The slideshow to the side there is of Requiem who is played by yummy Chace Crawford. Anywho enjoy :)
"You're me and I'm you!" Zillah yelled; though her voice sounded oddly familiar to someone else's, mine.
There standing before me was... me. How this could be explained to someone who had no idea as to what was going on would be that my sister and I had just switched bodies. No joke, we were now walking, talking and breathing out of one another's bodies. Here I was with long hair and pink pajamas, while my sister wore my boxers and wife beater.
"Now that you have ever so kindly stated the obvious let's try and solve the problem," I retorted back.
Zillah was such a drama queen and she made my body look like a girl. The way she had her hip stuck to one side. Then again here I was slouching and snapping my jaw, which was not attractive for a girl at all.
How had this happened? I have no idea; all I remember was waking up as a girl and believe me when I say that it was different.
"Ugh, Requiem you did this, didn't you!" It was not a question at all, more of a direct accusation.
"Yeah good job, you caught me," I said in a sarcastic tone, "I used my magical powers to switch both our bodies so that I could wake up as my least favourite person in the world. You are one good detective."
She just glared at me and it was weird because for once I was not terrified. Since she was in my body she did not look threatening at all. So this was why she was not afraid of me. I wonder if this made me the terrifying one. I glared back at her. I swear I saw her flinch.
"Hey! You can't use my master glare powers against me!" she barked at me, once again not threatening at all.
"Yeah? Says you and what army?" I smirked, this might actually be fun, besides the fact that I was now in a girl's body.
If this was any other case this experience would have made me a pervert but this case was just disgusting. I did not want to see her... anything as a matter-of-fact. Ugh, why did she have to be my sister! All I want to do is go back to my old body. Where I won't smell like vanilla and wear nail polish. I wanted my body back; I missed my boxers and short hair. Believe it or not but her hair weighed me down. How can people stand this much hair? All I want to do is cut it all off, but Zillah would probably kill me if I did, so... I'll do it later.
"What now?" Zillah asked panicked, she really worried a lot.
But to be honest at this point I was also scared out of my mind. I mean waking up as my twin sister was not exactly my every day routine. You know wake up, brush my teeth, and comb my crazy long hair.
Nope, not use to this at all.
What had happened last night? Onward with the recap!
I walked up to our doorstep after finishing football practice. I was tired as hell; the coach was determined to lead our team into the finals this year.
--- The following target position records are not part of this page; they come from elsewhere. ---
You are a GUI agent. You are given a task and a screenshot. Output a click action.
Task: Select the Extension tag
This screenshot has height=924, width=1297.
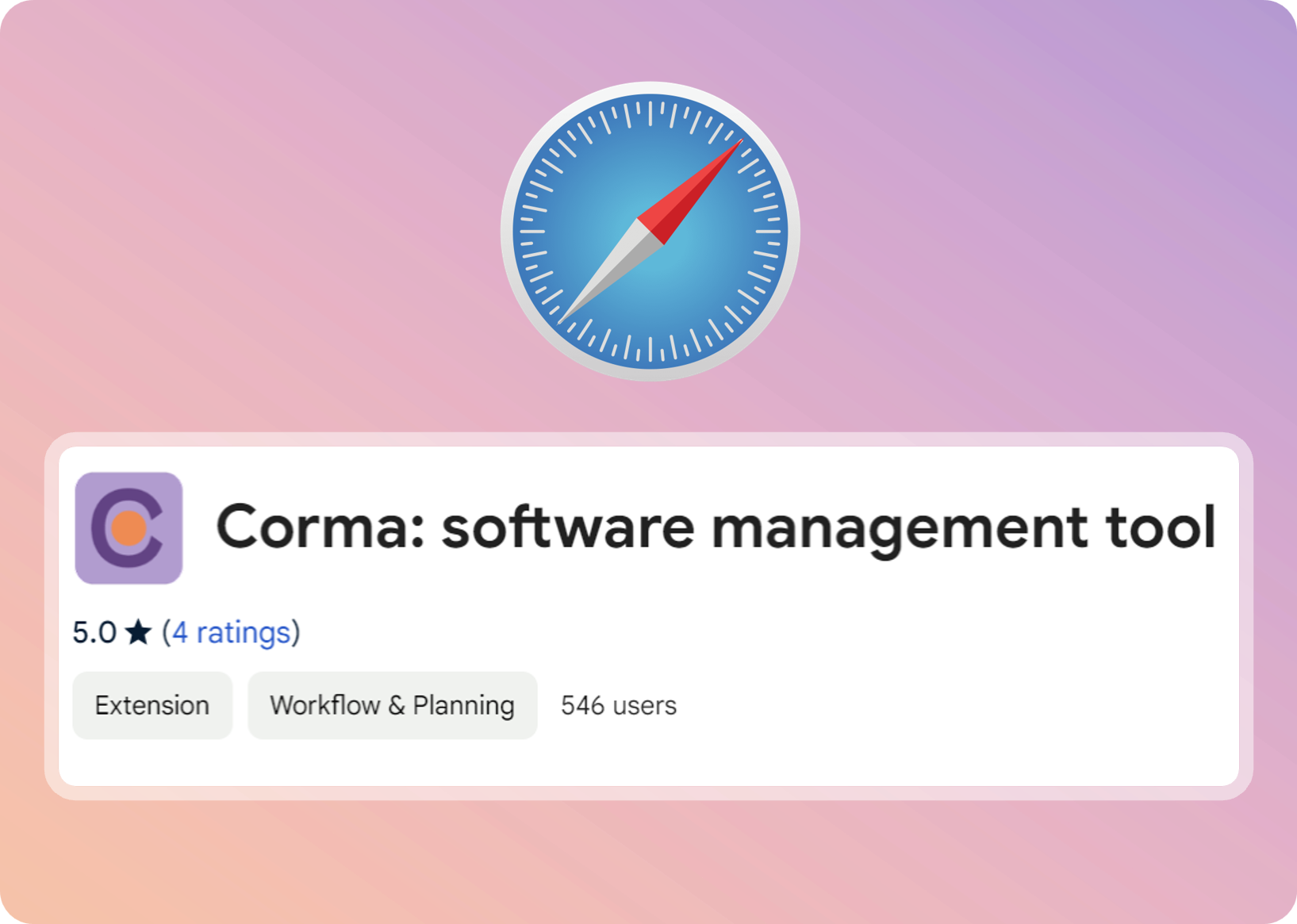(152, 705)
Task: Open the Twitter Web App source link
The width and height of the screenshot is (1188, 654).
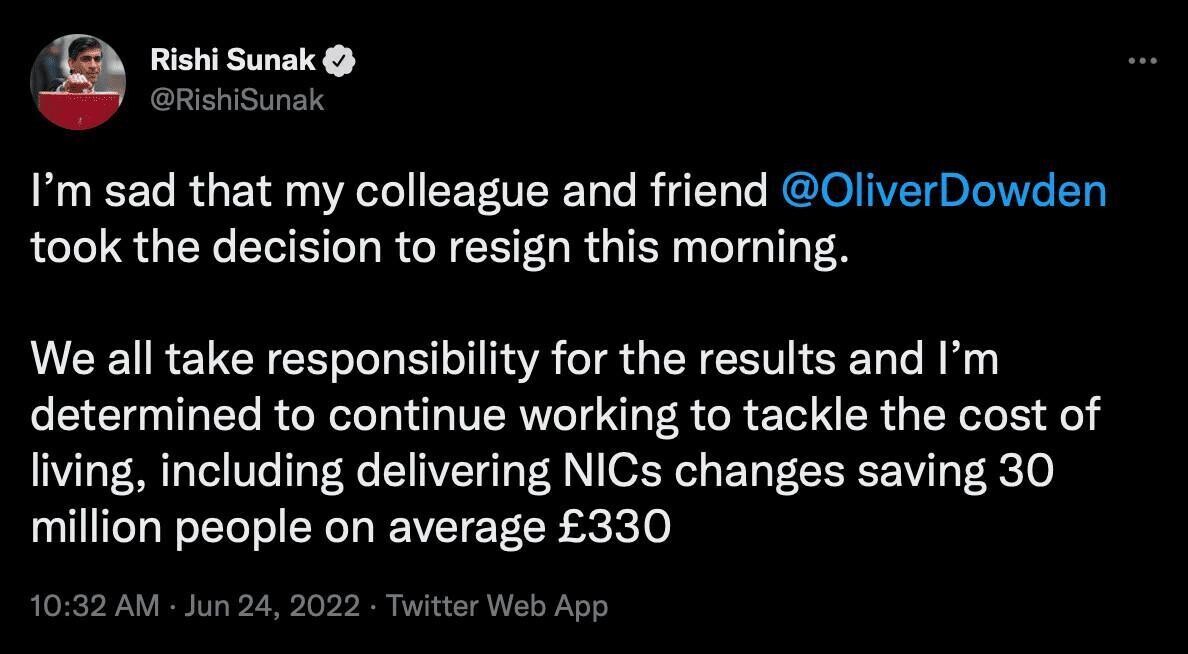Action: tap(497, 606)
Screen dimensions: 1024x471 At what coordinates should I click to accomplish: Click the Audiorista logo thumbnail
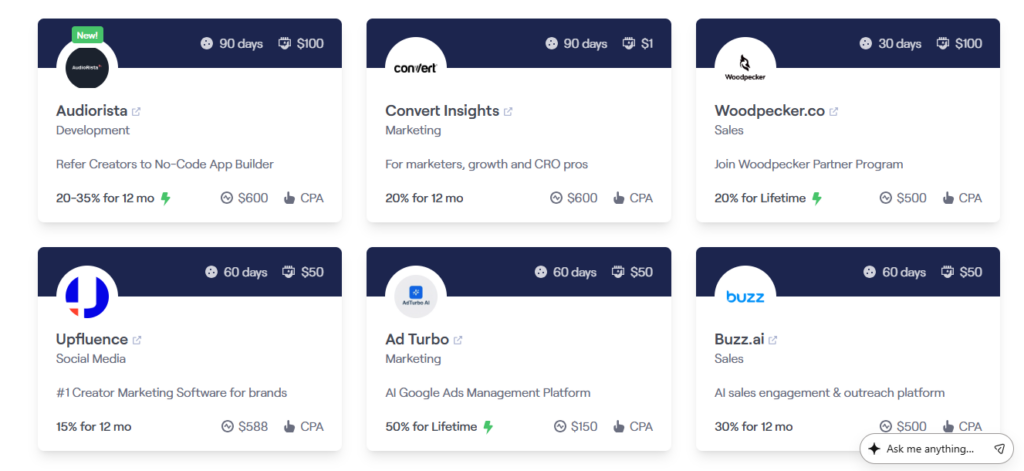point(87,68)
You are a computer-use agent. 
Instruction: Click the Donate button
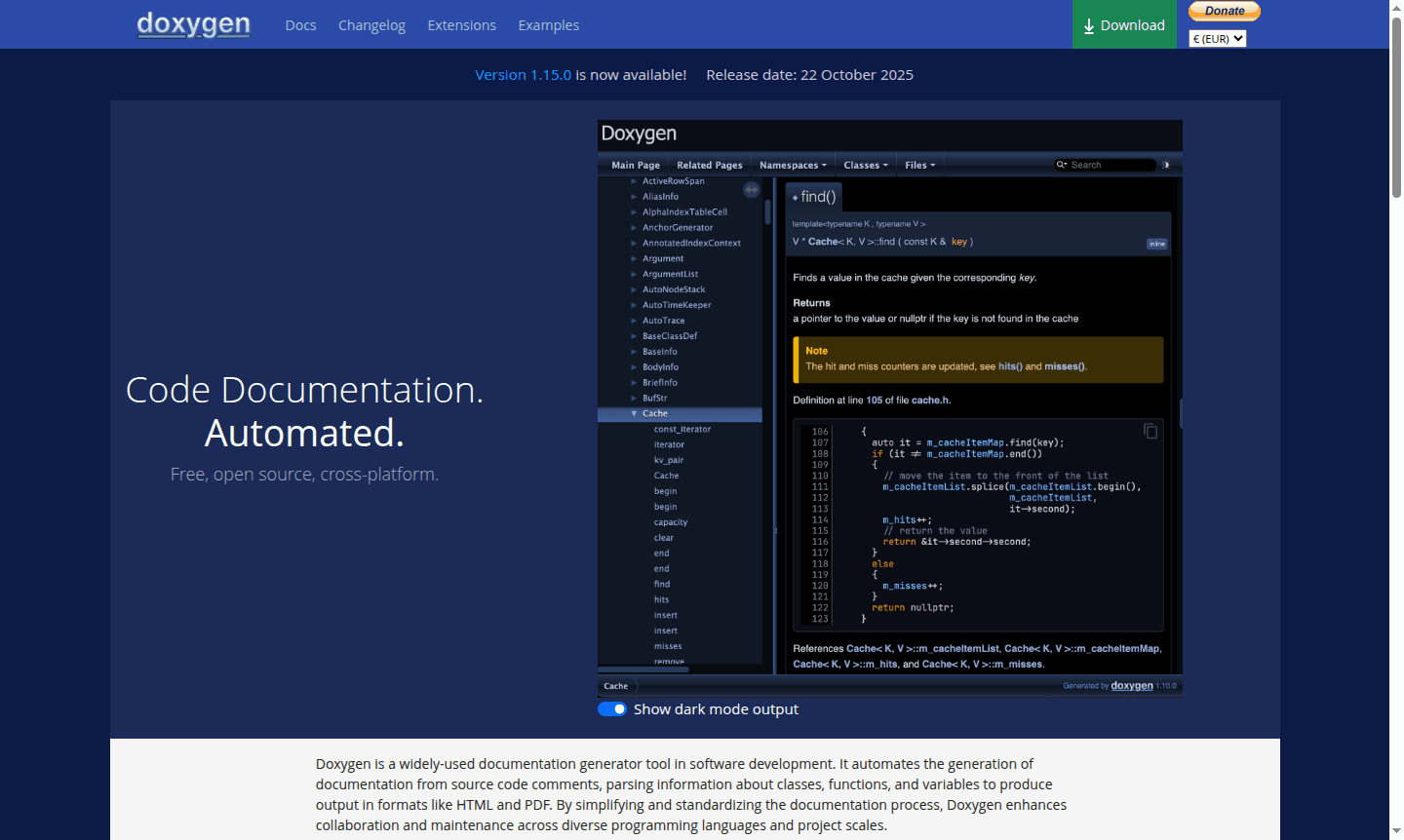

And that meant no slackers and more extra practices, along with a bunch of pushups and suicides. There would be nothing in the way of our victory; I swear I could almost see the trophy in my hands.
I opened the door walking inside, as I placed my bags on the floor and decided to head straight to the fridge. What can I say; a boy has got to eat.
I wonder if I will even get time to finish my homework? To be honest, I want to quit football. You know, take time off to catch up on my studies and just rest time. But with football I have no time. Our team is not just any normal team; we are the real deal which means that more that almost all the guys on the team depend on football for a scholarship. While I on the other hand want to earn it by getting really good grades. I look up to people on the honor roll, they really are my heroes and as much as I want to pat them on the back, I can't. Because I have to keep an image, as much as I hate it I have to. The image is as false as they come. The image is of a star football player who has all the girls and has more friends than anybody else. You know the whole boys want to be him and girls want to be with him kind of thing. Society really puts a lot on your plate and some people can eat up more than others. But then again some people's food is better than others and encourages them to eat more. You know as much as we hate it looks and riches play a big part in our lives. I was just lucky to be born with good looks and a fair amount of money. But I rarely think of it that way, I think it is more of a misfortune. Sometimes I wonder what it would be like if I were to have to build my way up, if I did not have the looks to catch the popular clique's eyes. What if I was poor? These kinds of things make you wonder and really look up to the people who are able to do these things. It is harder than it looks. I am not brain washed in school. I know the difference between popularity and the real world. Because once I am out of here and I have a job, my status on the hot list or spot in the cafeteria will not matter. No one will care. I know I have a future and I am dependant on my studies. I want something to live up to. Not how many goals I scored in practice. I want people to know that I passed with flying colours on an exam. I want to be known as smart but, society wants it differently. And society drags me back down to reality. Where it tells me that football is all I have and that without it I am brainless loser.